While in New York, McLaren left behind a young rock band, tentatively named the Sex Pistols, that he was assisting with colleague Bernie Rhodes. This group originally consisted of Steve Jones, whom McLaren met while apprehending him for the theft of clothing from the shop, and his friend Paul Cook. The pair had been systematically stealing musical equipment with the intention of forming a band for several years, including a BBC studio drum-kit, guitars from Rod Stewart’s mansion and the PA system and microphones from a David Bowie concert. McLaren had teamed Cook and Jones with his Saturday shop boy Glen Matlock, who came from an affluent suburban background and was a competent musician. Upon McLarens return to London the first public punk manifesto was issued, in the form of a T-shirt produced by the shop, which listed elements of society the ideology found acceptable (IRA terrorists, working class heroes) and those it did not (faded rebels, repressive institutions).

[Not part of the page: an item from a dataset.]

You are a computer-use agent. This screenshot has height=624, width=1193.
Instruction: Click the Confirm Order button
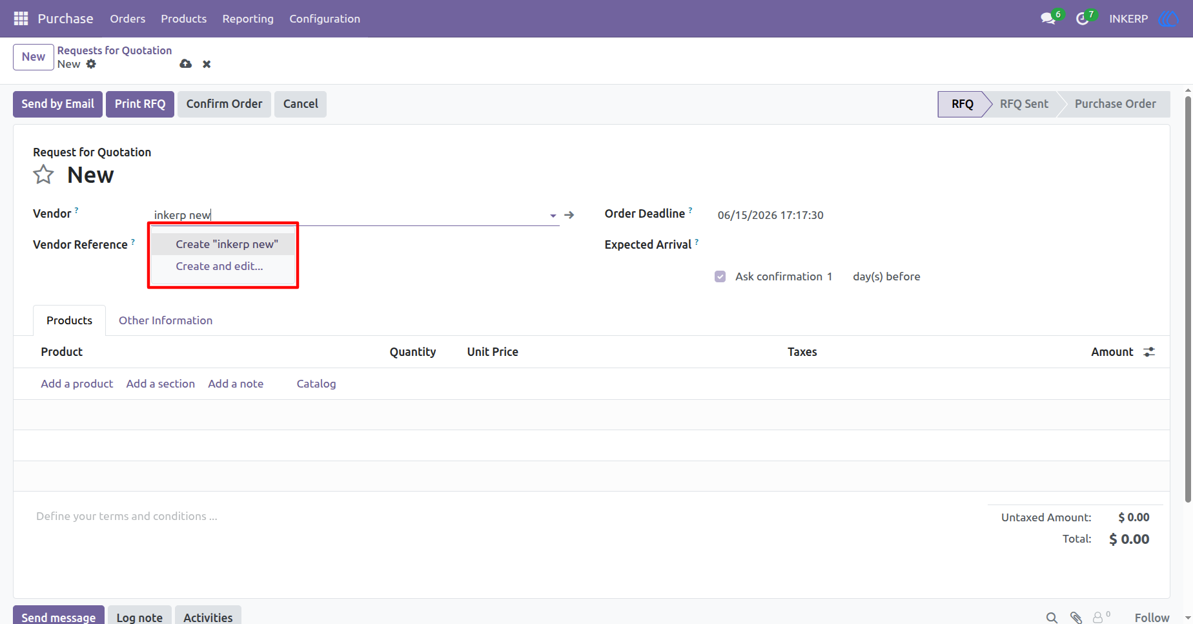(x=224, y=104)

The T-shirt summed up a feeling of discontent in England, particularly among youth. England was faced with a falling GDP, largely the effects of repayment of the loan incurred during the Second World War, a fall from the ranks of world super-powers, and high youth unemployment. Callaghan’s socialist government lacked strong leadership, and by nature did not pre-dispose the IMF towards helping with the financial crisis. The language used in the media reflected a sense of apocalypse, as did the public feeling as evidenced in journalist Jon Savage’s diary entry for 2/12/75; “London suburbia: sterility – cynicism, boredom ready to spill into violence; incipient right-wing backlash. Fuck London for its dullness, the English people for their pusillanimity and the weather for its coldness and darkness.” This environment was perfect for punk to develop; Bernie Rhodes states “I was listening to the radio in ’75, and there was some expert blabbing on about how if things go on as they are there’ll be 800 000 people unemployed in 1979, while another guy was saying if that happened there’d be chaos, there’d be actual anarchy in the streets. That was the root of punk. One knew that.” An especial area of discontent was Notting Hill, a multi-racial suburb of London. Notting Hill became known for anarchist activity, racial protest and squatters.johnny-rotten

John Lydon, the oldest child of an immigrant Irish family, was squatting in Notting Hill in late 1975. Looking back on the situation in BBC documentary series “Dancing in the Street” Lydon comments “All my life I was told I would never amount to very much because of my social status.” After leaving school, his jobs included rat poisoning in London’s sewers and working part-time at a kindergarten. Rhodes met and recruited Lydon in August 1975 when he came into McLaren’s shop with a Pink Floyd T-shirt “with the words “I hate…” added above the group’s name.” Lydon was auditioned by miming along to a jukebox in a pub, and was accepted into the group where he was renamed Johnny Rotten. The Sex Pistols played their first show on 6 November 1975, and their radical image and approach quickly attracted media attention. In February 1976, the New Musical Express ran an extended article entitled “Don’t look over your shoulder, but the Sex Pistols are coming.” The article included a defining comment from Steve Jones; “Actually, we’re not into music. We’re into chaos.”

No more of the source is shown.